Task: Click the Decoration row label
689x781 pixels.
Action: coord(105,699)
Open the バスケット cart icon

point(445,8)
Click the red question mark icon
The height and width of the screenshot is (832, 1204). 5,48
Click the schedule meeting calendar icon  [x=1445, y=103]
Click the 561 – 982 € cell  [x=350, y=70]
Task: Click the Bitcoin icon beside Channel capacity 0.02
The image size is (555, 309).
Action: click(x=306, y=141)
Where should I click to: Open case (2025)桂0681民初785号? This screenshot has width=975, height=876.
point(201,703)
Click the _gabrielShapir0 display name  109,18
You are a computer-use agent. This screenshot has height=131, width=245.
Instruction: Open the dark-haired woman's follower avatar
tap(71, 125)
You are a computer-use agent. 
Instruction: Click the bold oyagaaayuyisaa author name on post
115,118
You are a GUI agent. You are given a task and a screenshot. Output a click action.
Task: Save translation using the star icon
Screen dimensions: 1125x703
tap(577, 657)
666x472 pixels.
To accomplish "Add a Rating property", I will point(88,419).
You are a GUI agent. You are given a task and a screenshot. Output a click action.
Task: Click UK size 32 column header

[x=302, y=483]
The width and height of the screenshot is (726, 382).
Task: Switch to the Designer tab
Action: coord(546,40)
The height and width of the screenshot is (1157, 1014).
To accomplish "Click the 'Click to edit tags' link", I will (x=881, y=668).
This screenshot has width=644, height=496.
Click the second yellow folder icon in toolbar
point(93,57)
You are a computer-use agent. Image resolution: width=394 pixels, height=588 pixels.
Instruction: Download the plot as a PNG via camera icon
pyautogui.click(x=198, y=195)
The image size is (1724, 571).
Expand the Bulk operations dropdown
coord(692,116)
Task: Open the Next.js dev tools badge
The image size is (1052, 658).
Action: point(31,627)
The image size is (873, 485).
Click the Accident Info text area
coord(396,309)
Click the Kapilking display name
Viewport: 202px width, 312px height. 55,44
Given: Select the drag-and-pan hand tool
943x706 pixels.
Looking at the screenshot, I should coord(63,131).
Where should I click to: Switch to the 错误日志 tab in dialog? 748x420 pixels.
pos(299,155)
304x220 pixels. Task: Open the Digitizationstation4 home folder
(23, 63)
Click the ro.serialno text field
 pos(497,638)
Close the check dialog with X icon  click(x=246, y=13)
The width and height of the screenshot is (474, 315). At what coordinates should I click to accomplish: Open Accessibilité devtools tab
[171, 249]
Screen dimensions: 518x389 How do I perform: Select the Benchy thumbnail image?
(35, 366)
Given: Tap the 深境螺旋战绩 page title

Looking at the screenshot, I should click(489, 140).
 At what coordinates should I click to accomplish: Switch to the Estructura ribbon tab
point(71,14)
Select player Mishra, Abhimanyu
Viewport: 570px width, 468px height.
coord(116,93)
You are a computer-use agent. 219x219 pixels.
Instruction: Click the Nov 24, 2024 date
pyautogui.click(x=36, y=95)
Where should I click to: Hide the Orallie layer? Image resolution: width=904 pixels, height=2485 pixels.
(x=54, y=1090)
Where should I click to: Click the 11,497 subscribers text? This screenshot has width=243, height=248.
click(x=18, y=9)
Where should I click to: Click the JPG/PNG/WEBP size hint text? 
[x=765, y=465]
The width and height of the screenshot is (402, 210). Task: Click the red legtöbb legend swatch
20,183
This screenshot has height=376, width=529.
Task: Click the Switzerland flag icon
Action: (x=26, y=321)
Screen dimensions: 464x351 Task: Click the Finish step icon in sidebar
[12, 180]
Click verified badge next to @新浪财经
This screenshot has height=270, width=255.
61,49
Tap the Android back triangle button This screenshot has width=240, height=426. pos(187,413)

====

Some lines contain the word "will". Pull each one out of the listing.

To accomplish "Add a Rating property", I will point(88,419).
To accomplish "Click the 'Click to edit tags' link", I will (x=881, y=668).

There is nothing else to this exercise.